**Directions**. Pull out every line in the data that has the string "Toggle" in it.
======== Records supplied
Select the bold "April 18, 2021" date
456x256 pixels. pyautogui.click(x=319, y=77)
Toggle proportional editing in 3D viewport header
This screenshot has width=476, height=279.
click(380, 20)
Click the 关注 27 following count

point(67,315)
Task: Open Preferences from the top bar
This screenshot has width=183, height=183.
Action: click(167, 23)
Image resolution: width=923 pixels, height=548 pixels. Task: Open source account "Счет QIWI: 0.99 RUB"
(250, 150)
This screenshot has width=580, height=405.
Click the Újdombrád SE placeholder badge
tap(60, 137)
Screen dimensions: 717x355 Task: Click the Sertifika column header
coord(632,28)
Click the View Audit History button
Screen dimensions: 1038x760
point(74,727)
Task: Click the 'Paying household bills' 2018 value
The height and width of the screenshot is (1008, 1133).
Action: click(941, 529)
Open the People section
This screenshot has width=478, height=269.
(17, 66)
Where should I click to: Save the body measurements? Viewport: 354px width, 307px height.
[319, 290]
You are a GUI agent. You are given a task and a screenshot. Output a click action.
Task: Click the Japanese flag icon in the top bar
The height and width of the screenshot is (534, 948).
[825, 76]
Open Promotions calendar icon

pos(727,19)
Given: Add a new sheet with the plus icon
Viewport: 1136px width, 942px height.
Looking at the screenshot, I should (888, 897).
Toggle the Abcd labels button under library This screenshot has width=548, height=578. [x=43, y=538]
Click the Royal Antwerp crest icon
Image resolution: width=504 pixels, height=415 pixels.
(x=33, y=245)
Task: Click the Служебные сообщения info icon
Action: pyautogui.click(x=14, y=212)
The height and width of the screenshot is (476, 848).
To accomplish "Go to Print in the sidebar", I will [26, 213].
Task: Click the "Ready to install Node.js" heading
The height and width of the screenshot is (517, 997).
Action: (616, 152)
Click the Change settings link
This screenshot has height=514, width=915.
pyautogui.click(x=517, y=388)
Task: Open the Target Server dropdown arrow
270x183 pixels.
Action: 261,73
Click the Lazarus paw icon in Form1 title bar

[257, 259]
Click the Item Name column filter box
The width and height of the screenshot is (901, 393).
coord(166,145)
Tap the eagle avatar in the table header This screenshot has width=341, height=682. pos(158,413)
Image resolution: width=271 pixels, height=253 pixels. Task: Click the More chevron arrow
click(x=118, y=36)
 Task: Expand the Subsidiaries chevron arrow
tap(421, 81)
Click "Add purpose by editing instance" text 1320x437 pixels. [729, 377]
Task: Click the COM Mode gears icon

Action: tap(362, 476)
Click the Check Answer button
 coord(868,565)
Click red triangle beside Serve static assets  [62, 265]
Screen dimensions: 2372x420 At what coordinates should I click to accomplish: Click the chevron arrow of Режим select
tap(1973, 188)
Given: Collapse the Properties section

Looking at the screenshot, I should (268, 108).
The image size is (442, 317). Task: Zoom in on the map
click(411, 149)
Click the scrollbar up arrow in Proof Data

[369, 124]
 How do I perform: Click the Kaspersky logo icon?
================
**Solution to the exercise**.
Toggle proportional editing in 3D viewport header
Toggle the Abcd labels button under library This screenshot has width=548, height=578. [x=43, y=538]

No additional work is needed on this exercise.